On the other hand, the decline of bodily functions is becoming increasingly obvious. Mainly manifested in decreased energy and known weak points. Plantar fasciitis, cervical spondylosis, knee pain, periodontitis—all these old problems have worsened. Energy is nowhere near what it used to be. This year I started relying on external forces (caffeine, taurine) to maintain work efficiency, but this also led to dependency. When I tried to stop taking taurine, I got severe headaches that could only be relieved with painkillers.
Living
After Haha joined the family, home became extremely cramped, so we moved to a bigger place, from Singapore’s Queenstown to the more remote Jurong West.

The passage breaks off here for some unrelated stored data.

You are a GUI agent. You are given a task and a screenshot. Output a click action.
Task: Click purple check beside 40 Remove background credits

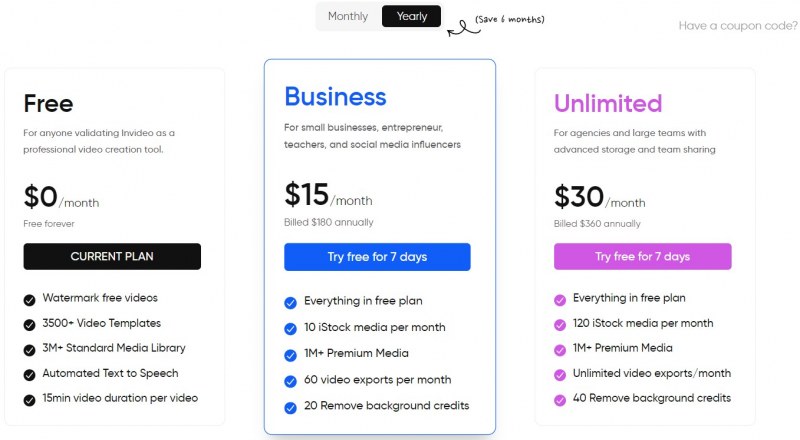[x=560, y=400]
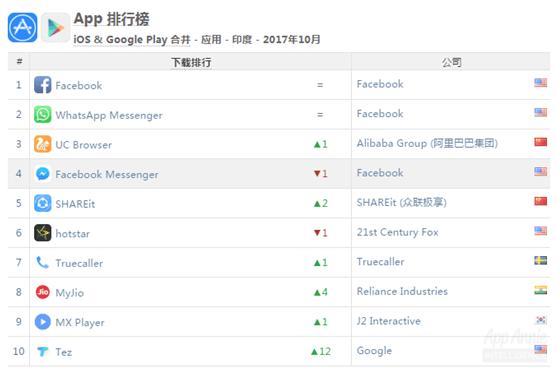Click the India flag beside Reliance Industries
Screen dimensions: 558x375
pyautogui.click(x=541, y=290)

Because it’s more remote but more spacious, rent is actually cheaper, and the natural environment is better. There’s also a huge national park called Jurong Lake Gardens nearby, great for stroller walks.

Travel
My wife was going stir-crazy and nearly getting depressed during mid-pregnancy, and the middle period is relatively suitable for going out, so we hurried to arrange two relaxing destinations.
Dali’s theme was food. We ate tons of mushrooms. The mushroom soup was incredibly savory, though there’s genuine risk. Before eating, the restaurant even takes a sample—if you get poisoned, you bring the sample to the hospital with you.
Singapore doesn’t have as much good food.
Erhai Lake has a power that makes you feel at peace. It was at Erhai that my wife and I made our private vows to each other. Returning now, we’re a family of three. Erhai has witnessed our journey from childhood friends, to lovers, to husband and wife, to parents. My love for my wife has grown deeper and more profound with time.
Bali was about completely unwinding. We found a luxury resort, spent every day swimming and sunbathing, letting ourselves briefly forget the daily acceleration.
Also Halloween Horror Nights at Universal Studios Singapore. This year there were four themed haunted houses: Stranger Things, Singapore’s Most Haunted, The Way of the Weird Immortal, and Thailand’s Death Whisperers. Incredibly scary, screaming the whole time.

Interesting Little Things
A hard drive in my NAS failed. It automatically went into read-only mode, but no data was lost.
Went around collecting birthday freebies.
Watched my wife build Legos.
2026 Wishes
My wishes for 2026 are quite simple. I hope my body won’t remind me with more bad news. I hope I can keep making money. I hope I can get my Singapore status sooner, reducing some uncertainty about the future.